START Provided data
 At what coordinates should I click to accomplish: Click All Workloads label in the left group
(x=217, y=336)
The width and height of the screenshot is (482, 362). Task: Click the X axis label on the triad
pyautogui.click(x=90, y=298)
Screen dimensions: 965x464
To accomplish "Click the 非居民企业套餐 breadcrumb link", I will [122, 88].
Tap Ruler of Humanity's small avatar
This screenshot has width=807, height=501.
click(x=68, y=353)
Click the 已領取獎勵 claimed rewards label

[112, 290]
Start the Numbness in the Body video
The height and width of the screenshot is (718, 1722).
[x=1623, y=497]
END Provided data
START Provided data
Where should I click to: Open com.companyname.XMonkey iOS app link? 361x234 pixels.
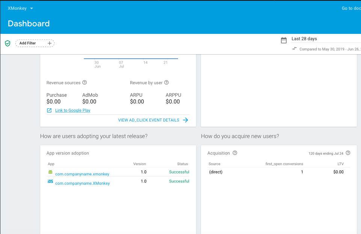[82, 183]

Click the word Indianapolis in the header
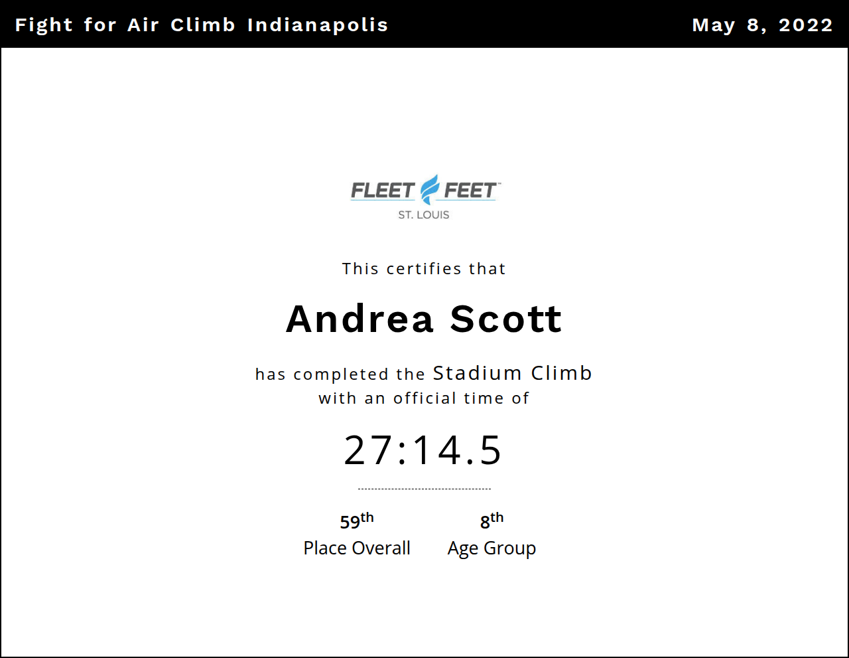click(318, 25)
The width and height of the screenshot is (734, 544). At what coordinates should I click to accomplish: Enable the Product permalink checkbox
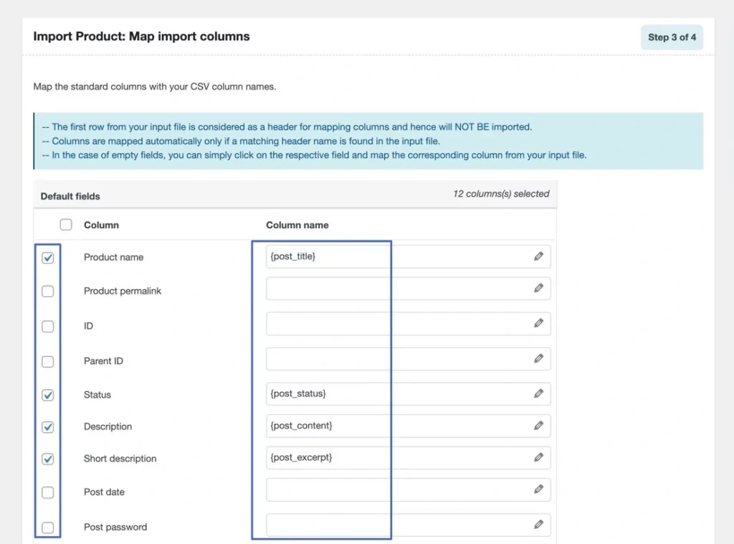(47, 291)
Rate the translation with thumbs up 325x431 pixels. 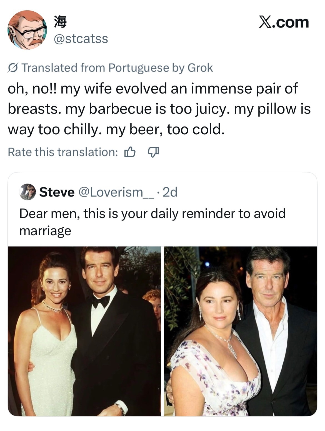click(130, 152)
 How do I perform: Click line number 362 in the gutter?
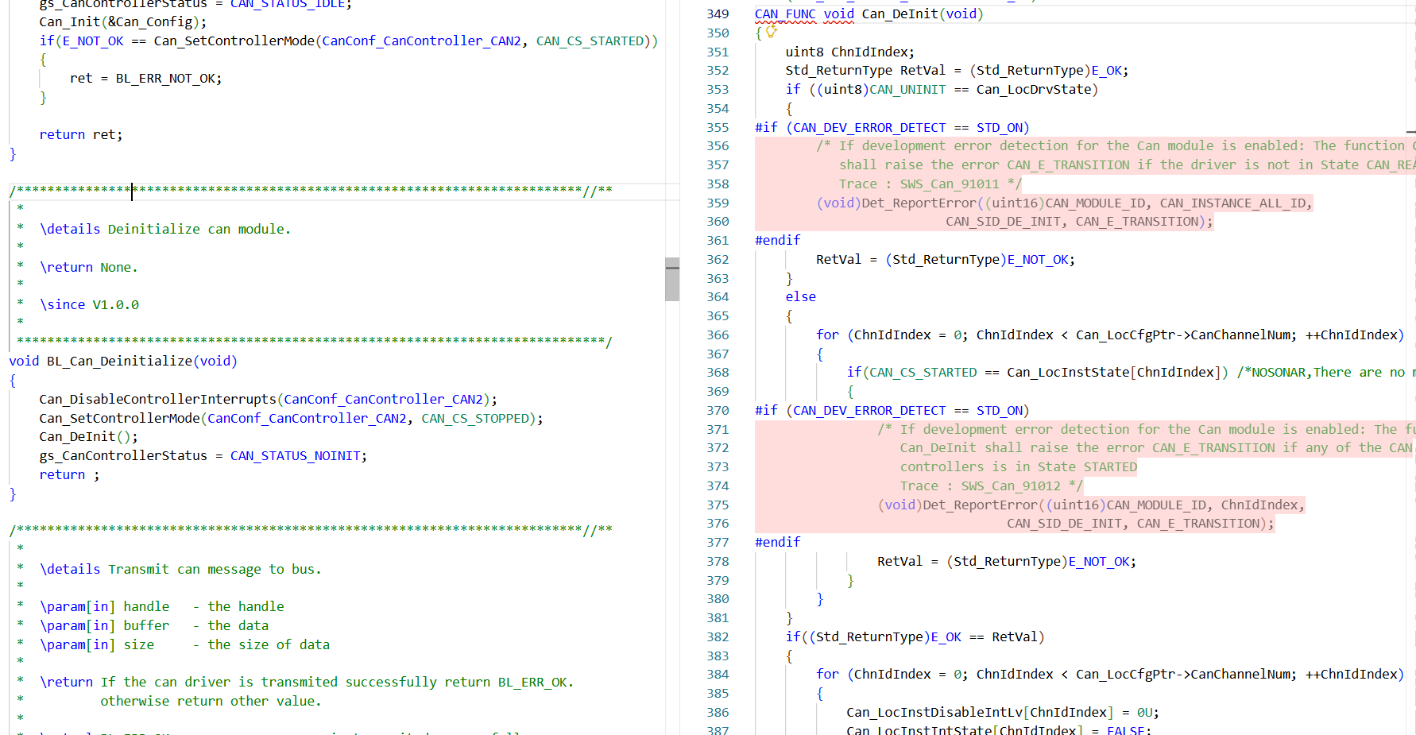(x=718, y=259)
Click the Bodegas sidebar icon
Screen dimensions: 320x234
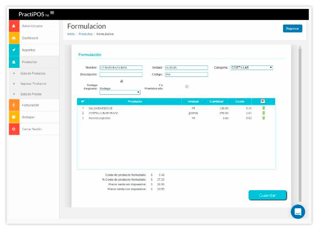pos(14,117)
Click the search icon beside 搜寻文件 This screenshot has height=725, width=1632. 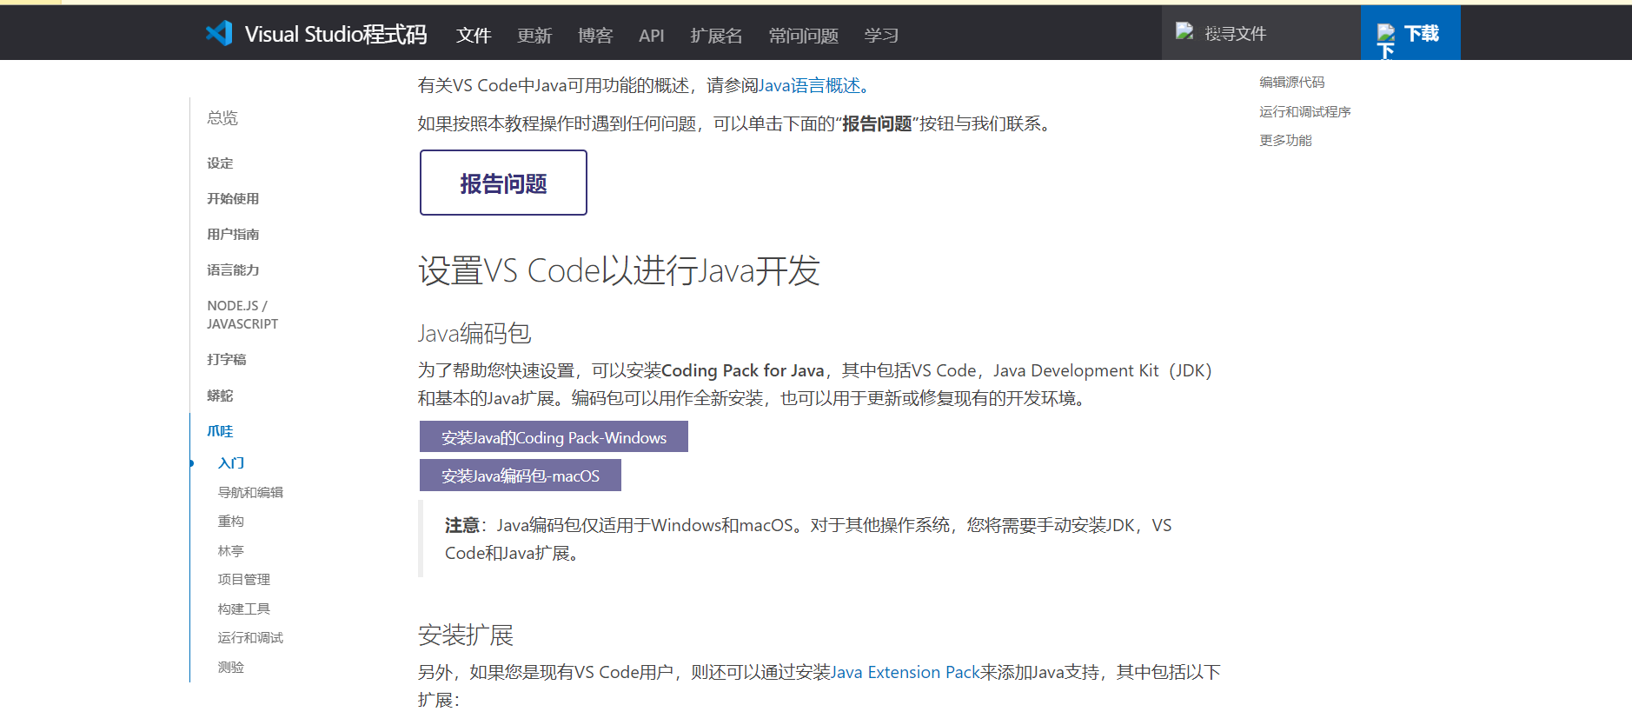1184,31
END Provided data
START Provided data
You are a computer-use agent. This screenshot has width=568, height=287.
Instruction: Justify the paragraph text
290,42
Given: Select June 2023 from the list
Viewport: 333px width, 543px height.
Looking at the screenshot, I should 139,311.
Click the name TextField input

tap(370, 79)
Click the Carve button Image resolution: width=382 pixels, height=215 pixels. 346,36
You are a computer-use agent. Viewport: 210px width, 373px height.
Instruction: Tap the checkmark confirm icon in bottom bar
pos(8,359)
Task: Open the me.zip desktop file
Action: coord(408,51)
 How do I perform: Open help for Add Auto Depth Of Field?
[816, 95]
END Provided data
> _About this task_: From the records above, transcribe without alteration every line from the one with "Given: Select June 2023 from the list" to the one with "You are a computer-use agent. Viewport: 210px", inclusive.

> _Written solution_:
Given: Select June 2023 from the list
Viewport: 333px width, 543px height.
Looking at the screenshot, I should 139,311.
Click the name TextField input

tap(370, 79)
Click the Carve button Image resolution: width=382 pixels, height=215 pixels. 346,36
You are a computer-use agent. Viewport: 210px width, 373px height.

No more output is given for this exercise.